It was with the aim of exposing the most influential and widespread of these economic fallacies that Bastiat began, in 1844, to contribute to the Journal des économistes the brilliant succession of essays that comprise the present volume. The first series appeared in book form in 1845; and the second series, three years later. Increasingly in the years that have elapsed since their first publication, these essays have come to be recognized as among the most cogent and persuasive refutations of the major fallacies of protectionism—fallacies that are still with us today and that will continue to crop up as long as the public remains uninstructed: "The introduction of machinery means fewer jobs"; "Protective tariffs keep domestic wages high"; "We need laws to equalize the conditions of production"; "Imports must be restricted to restore the balance of trade"; "High prices mean a high standard of living"; "There are no economic laws or absolute principles"; "We need colonies to provide markets for the products of our industry"; "Free trade places us at the mercy of our enemies in case of war"; etc., etc.
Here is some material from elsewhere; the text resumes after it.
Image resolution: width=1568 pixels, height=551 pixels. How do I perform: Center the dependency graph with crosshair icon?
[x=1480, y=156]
The great lesson which all these essays teach, in one form or another, is the necessity of always looking at economic questions from the point of view of the consumer, rather than that of the producer.
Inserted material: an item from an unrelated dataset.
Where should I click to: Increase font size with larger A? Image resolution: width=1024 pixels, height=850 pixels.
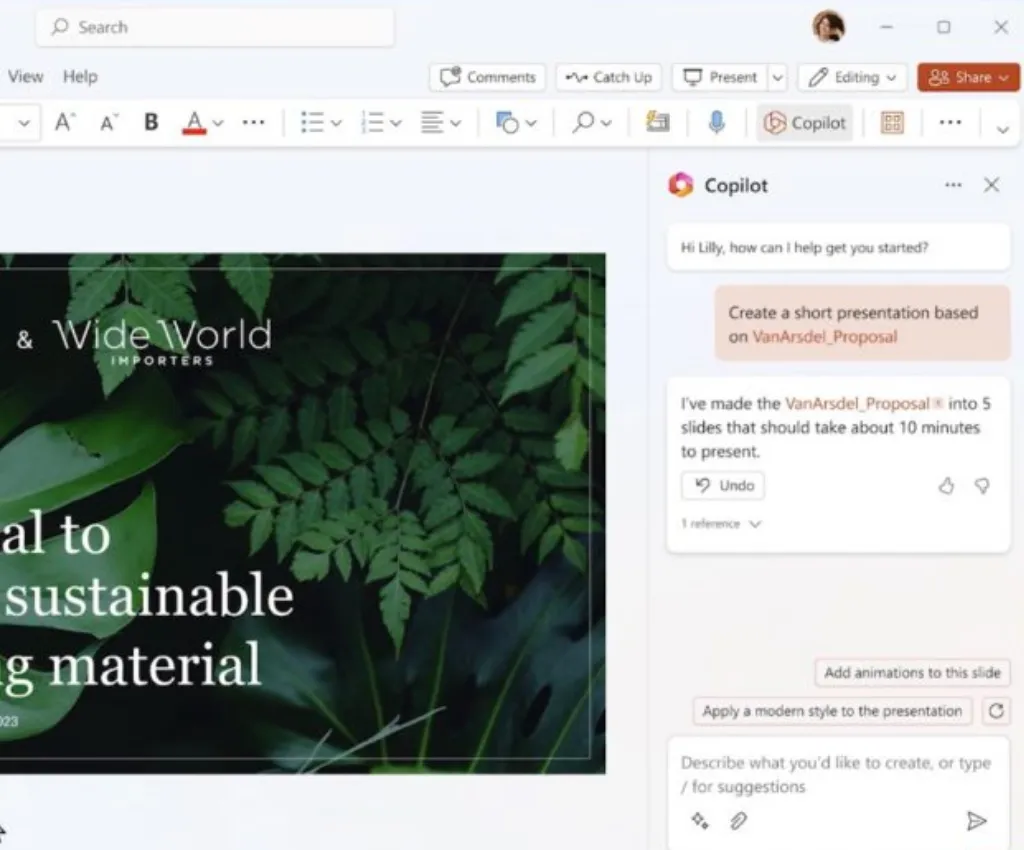coord(65,122)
What gives this work its unique quality and places it among the classics of economic literature is not only the logical rigor with which each fallacy is demolished, but the highly original and striking way in which the author uses wit, irony, satire, dialogue, and apologue to reduce erroneous ideas to patent absurdity, as, for example, in his famous and often separately translated petition of the candlemakers for protection against the competition of the sun.
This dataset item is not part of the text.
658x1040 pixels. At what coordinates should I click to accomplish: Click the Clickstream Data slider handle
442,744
In preparing the present translation, I have had the opportunity of consulting, and have occasionally availed myself of the wording, of an earlier, unpublished version, as well as of some explanatory notes, produced by a different translator, to whom I should have been glad to give here the credit due him had he not stipulated that his name not be mentioned. The present version is based on a careful comparison with the French texts—Œuvres complètes, ed. by P. Paillotet (Paris: Guillaumin et Cie., 1854-64), vols. IV and V, and Mélanges d'économie politique (Brussels: Meline, Cans, et Cie., 1851), I, 1-232. I have sought to make the wording and style of this translation conform, so far as possible, to the terminology used in the two other works of Bastiat, Selected Essays on Political Economy and Economic Harmonies, also newly translated for this series, and to the usage customary in books on economics written in the English language. At the same time, every effort has been made to assist the reader to understand the topical and other allusions of the French text by the addition of translator's notes, wherever it has been at all possible to provide them. So labeled, these have been enclosed in brackets and placed, for convenience, at the bottom of the pages where the items to which they make reference appear. The notes of the French editor, likewise enclosed in brackets, appear at the back of the book, where they are labeled merely "Editor," together with Bastiat's own notes, which stand without brackets or label. Where the French editor has indicated a cross reference to an essay included in the volume of selected essays being published in this series, or to a chapter or passage in Economic Harmonies, the original reference to the French edition has been replaced by one directing the reader to the English translation.